WHAT IS NEEDED – All lines below starting at the one that holds "You are a GUI" and ending at the one that holds "You are a computer-use agent. This" should be printed exactly, ends included. Pictures should not be printed, nor anything else.

RECORD EXCERPTS –
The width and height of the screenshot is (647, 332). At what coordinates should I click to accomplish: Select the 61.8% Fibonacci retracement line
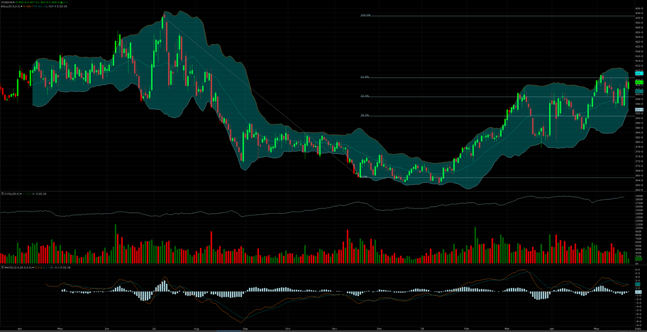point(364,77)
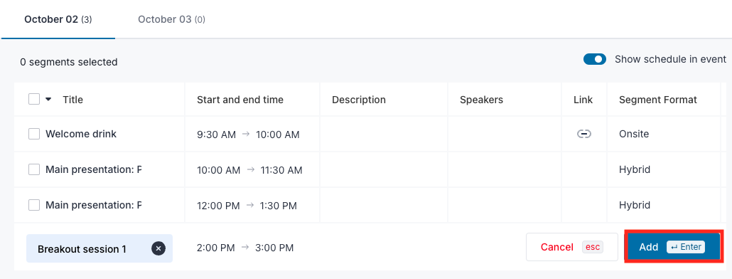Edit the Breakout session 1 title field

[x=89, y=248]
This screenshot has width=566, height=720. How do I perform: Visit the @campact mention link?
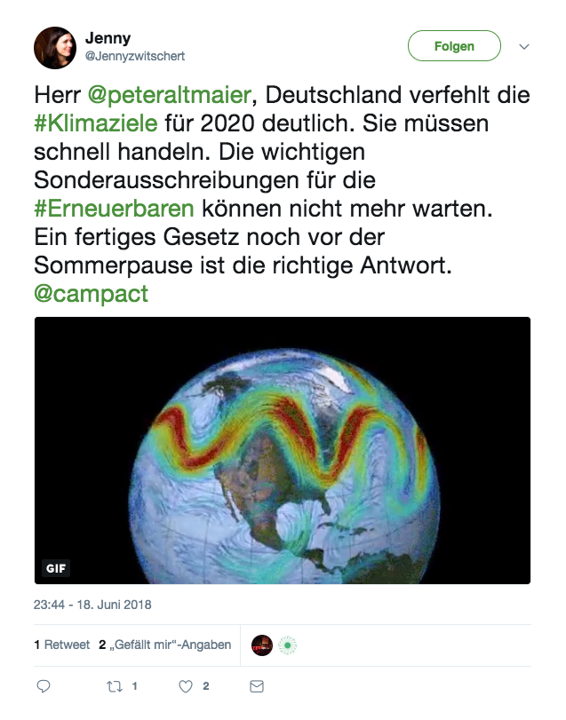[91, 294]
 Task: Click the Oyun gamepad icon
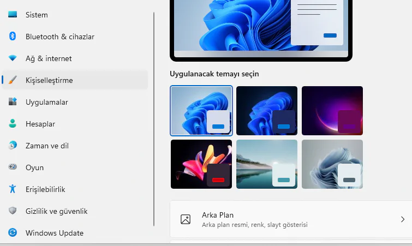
...
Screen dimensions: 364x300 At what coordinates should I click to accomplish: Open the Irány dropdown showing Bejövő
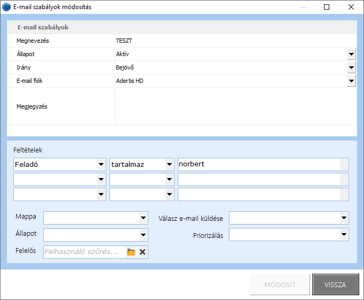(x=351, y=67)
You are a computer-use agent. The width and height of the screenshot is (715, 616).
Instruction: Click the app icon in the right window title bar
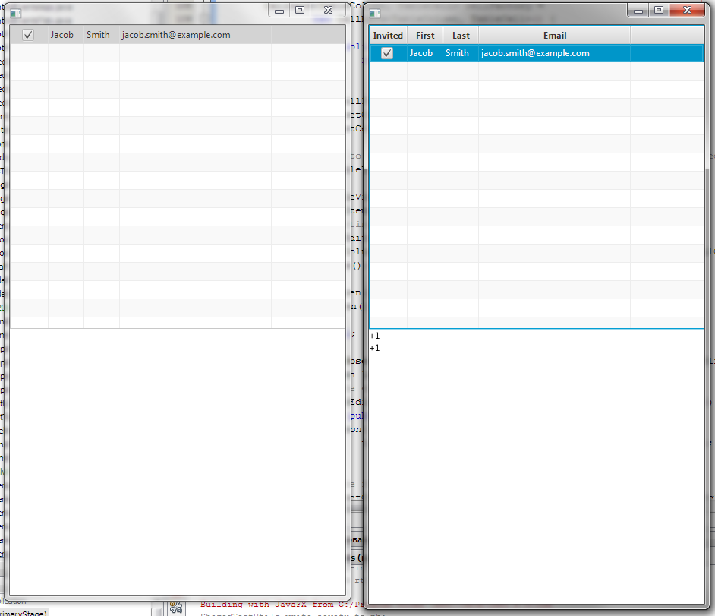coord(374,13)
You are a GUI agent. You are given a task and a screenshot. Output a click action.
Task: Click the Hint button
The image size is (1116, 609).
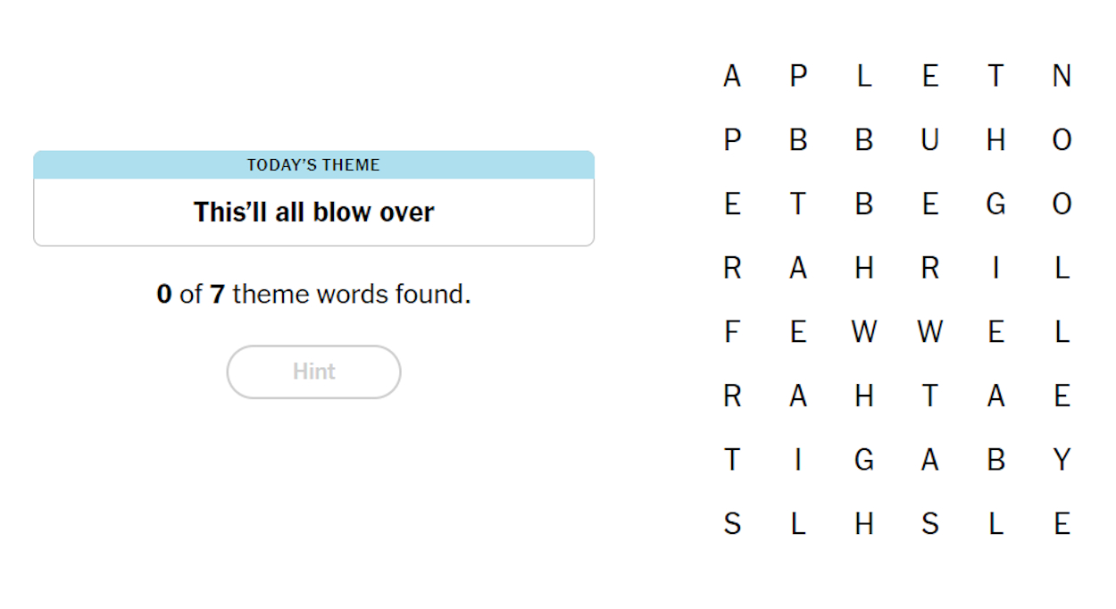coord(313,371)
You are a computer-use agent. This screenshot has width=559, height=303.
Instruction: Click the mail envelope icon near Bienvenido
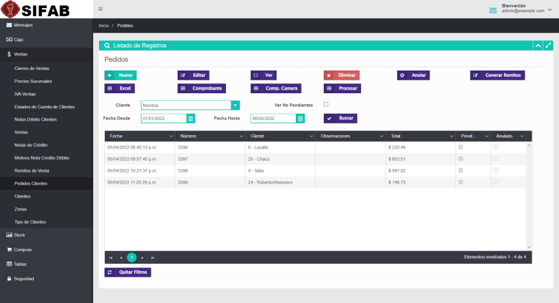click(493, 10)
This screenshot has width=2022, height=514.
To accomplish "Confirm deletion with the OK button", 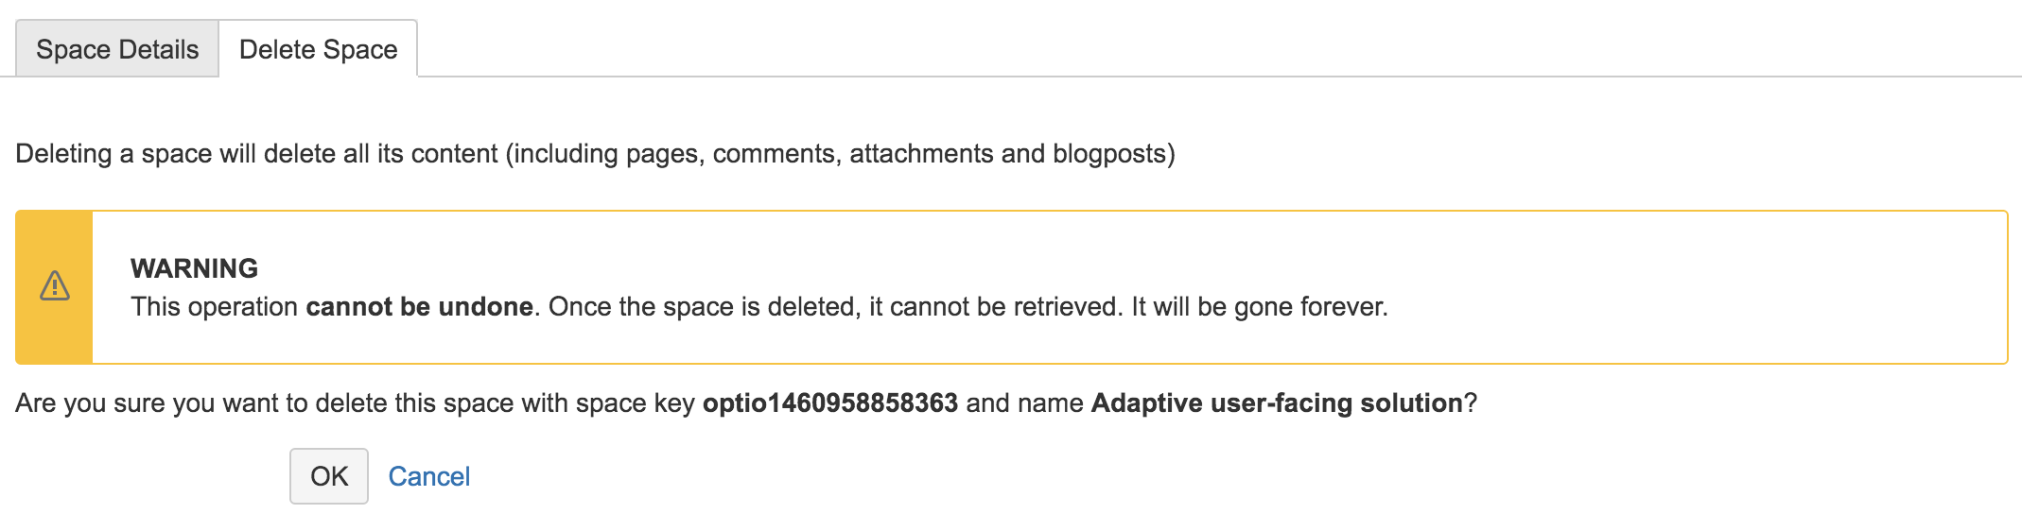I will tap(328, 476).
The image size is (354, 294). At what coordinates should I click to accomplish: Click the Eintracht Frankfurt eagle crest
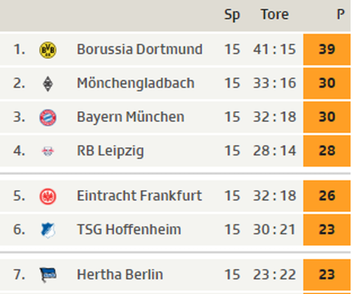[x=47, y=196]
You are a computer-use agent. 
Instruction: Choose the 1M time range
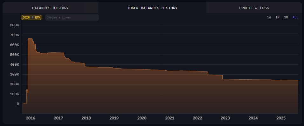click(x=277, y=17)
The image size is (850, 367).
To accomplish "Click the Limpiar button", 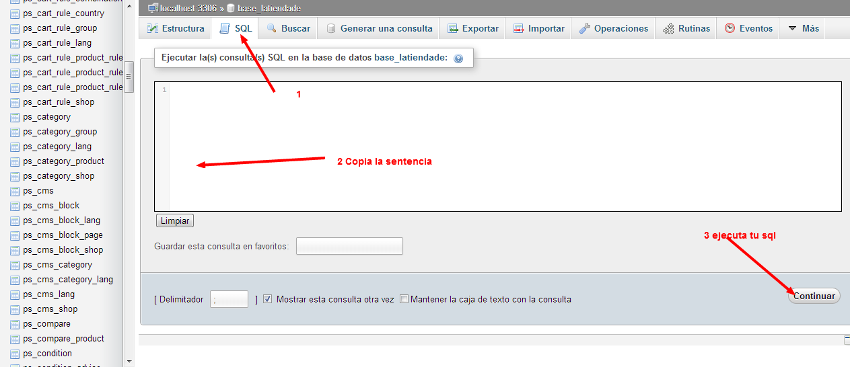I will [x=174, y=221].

WRITTEN RESPONSE –
You are a GUI agent. You are given a task and a screenshot. Output a click action.
Task: Click the Hint button
The image size is (1116, 609).
coord(313,371)
You are a computer-use agent. This screenshot has width=559, height=303.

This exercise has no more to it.